(Stored data entries)

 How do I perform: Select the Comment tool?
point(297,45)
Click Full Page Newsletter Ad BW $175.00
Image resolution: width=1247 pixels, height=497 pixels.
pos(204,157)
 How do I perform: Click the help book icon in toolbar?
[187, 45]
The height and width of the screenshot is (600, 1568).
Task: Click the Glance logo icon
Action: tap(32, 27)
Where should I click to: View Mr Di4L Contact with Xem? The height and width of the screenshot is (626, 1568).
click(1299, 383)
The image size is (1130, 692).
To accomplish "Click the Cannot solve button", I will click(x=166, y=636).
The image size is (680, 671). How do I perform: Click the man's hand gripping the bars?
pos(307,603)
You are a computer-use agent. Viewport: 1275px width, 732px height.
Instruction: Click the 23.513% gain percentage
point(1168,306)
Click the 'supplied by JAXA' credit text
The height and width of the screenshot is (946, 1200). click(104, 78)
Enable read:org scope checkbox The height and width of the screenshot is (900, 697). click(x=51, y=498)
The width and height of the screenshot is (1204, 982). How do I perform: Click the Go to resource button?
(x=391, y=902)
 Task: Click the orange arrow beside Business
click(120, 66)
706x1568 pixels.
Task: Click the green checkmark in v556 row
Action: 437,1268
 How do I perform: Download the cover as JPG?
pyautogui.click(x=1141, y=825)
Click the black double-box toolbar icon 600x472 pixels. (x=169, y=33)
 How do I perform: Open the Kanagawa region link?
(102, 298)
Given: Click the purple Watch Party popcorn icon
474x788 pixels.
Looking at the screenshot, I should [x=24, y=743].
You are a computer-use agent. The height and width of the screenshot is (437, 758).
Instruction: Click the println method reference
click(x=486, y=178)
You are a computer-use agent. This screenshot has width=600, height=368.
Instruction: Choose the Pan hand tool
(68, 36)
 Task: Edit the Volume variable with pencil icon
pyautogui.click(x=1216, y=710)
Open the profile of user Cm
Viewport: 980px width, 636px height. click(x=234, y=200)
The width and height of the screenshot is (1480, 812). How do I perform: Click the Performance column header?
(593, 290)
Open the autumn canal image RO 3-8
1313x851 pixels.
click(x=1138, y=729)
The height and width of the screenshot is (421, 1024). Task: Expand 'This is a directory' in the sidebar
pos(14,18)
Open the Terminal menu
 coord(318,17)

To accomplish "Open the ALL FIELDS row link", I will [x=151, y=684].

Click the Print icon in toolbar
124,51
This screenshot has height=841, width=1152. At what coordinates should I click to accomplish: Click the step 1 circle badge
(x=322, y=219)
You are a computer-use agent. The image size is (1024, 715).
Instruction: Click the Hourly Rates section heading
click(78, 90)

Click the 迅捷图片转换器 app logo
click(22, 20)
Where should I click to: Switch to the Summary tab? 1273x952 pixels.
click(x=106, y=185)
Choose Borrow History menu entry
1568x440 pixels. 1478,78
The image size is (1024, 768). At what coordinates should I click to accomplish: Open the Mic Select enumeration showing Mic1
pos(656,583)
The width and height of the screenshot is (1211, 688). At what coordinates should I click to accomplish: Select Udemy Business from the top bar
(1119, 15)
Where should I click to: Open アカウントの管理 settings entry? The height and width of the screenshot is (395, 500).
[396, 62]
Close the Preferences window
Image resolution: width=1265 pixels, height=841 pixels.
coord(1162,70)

Activity. Please go through the data above and copy each line containing the word "will".

Output of the task.
To accomplish "Click the Cannot solve button", I will click(x=166, y=636).
To accomplish "Open the ALL FIELDS row link", I will [x=151, y=684].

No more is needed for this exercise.